Gunakan komponen Sentence Splitting untuk memisahkan teks dalam kolom `sentence` menjadi satu kalimat per baris. Tabel output diberi nama `test_output`. Tabel berikut menunjukkan isinya. Untuk informasi selengkapnya, lihat Sentence Splitting.

doc_id	sentence
1000897	Since the COVID-19 outbreak, the consumption of wild animals has become a prominent issue.
1000897	This poses a great risk to public health and has drawn widespread social concern.
1000897	Public security, forestry, and market regulation departments across the country have launched special campaigns to combat the illegal hunting, trafficking, and consumption of wild animals, achieving notable success.
1000897	While cracking down on these illegal activities, law enforcement found that a large consumer base, enormous poaching profits, and the difficulty and high cost of identification are key reasons the illegal wildlife trade continues to thrive.

Jalankan perintah PAI berikut untuk menghasilkan ringkasan teks.

Anda dapat menggunakan komponen SQL Script atau komponen ODPS SQL Node untuk menjalankan perintah PAI berikut.

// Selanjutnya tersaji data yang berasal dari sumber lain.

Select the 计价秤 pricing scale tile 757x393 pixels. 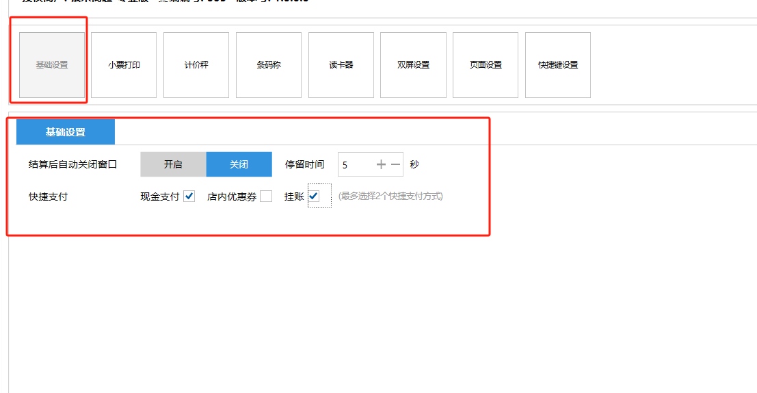click(x=196, y=65)
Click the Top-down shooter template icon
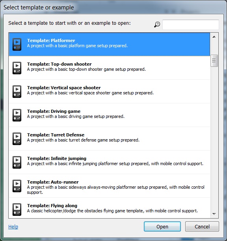Viewport: 227px width, 241px height. click(17, 68)
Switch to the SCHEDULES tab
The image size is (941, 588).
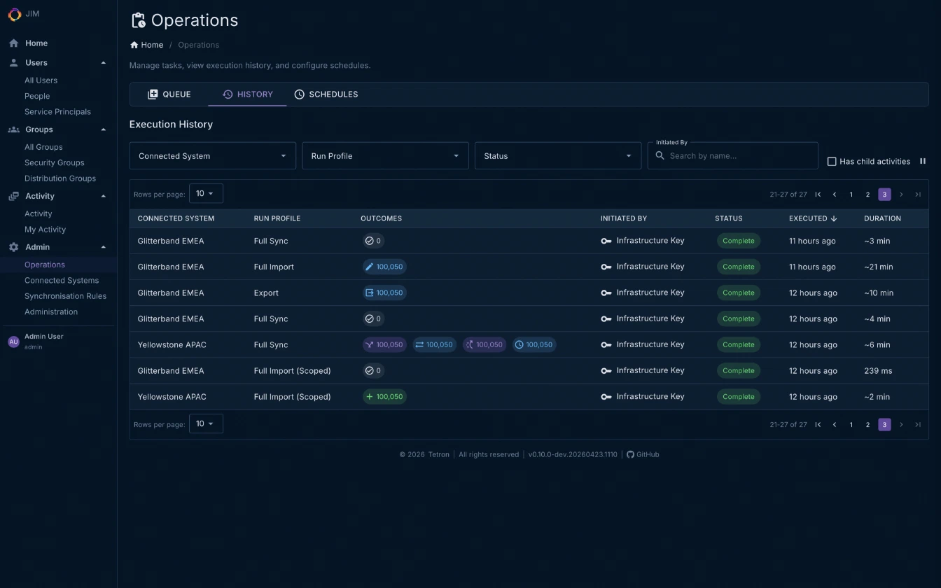point(326,94)
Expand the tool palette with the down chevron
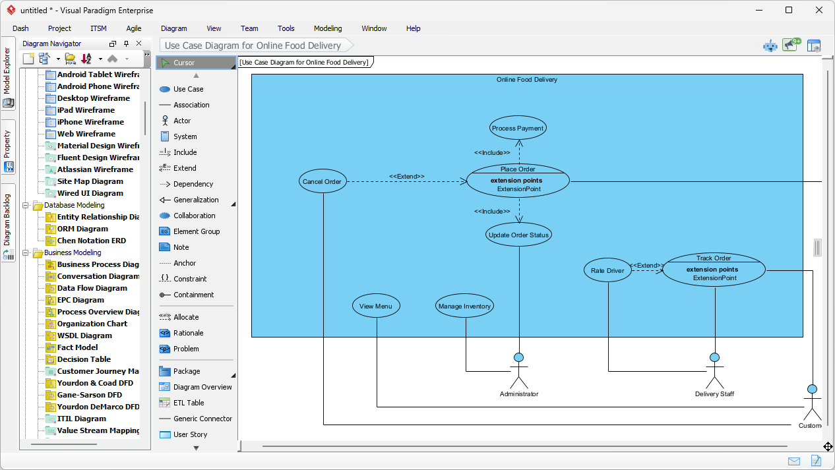Image resolution: width=835 pixels, height=470 pixels. tap(195, 448)
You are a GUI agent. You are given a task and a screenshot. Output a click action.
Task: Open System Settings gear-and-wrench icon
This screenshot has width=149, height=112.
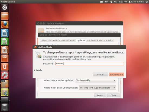[x=5, y=75]
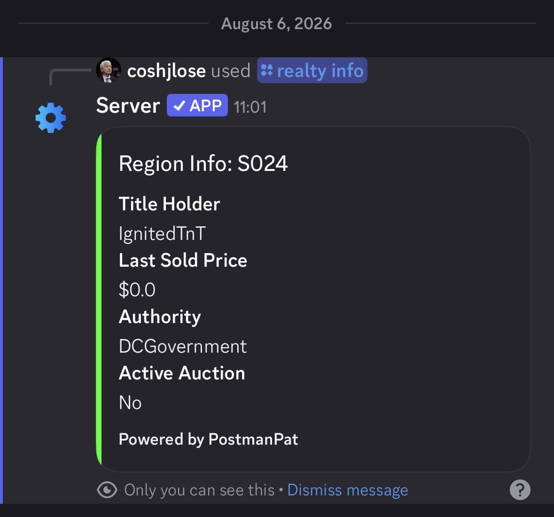Click Dismiss message link
Image resolution: width=554 pixels, height=517 pixels.
348,490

PAI -name TextSummarization
    -project algo_public
    -DinputTableName="test_output"
    -DoutputTableName="test_output1"
    -DdocIdCol="doc_id"
    -DsentenceCol="sentence"
    -DtopN=2
    -Dlifecycle=30;

Tabel output memiliki dua kolom: doc_id dan abstract.

doc_id	abstract
1000897	Since the COVID-19 outbreak, the consumption of wild animals has become a prominent issue. Public security, forestry, and market regulation departments across the country have launched special campaigns to combat the illegal hunting, trafficking, and consumption of wild animals, achieving notable success.

Referensi

Komponen Sentence Splitting melakukan pra-pemrosesan data dengan memisahkan segmen teks menjadi satu kalimat per baris. Untuk informasi selengkapnya, lihat Sentence Splitting.
Untuk informasi selengkapnya tentang Designer, lihat Designer overview.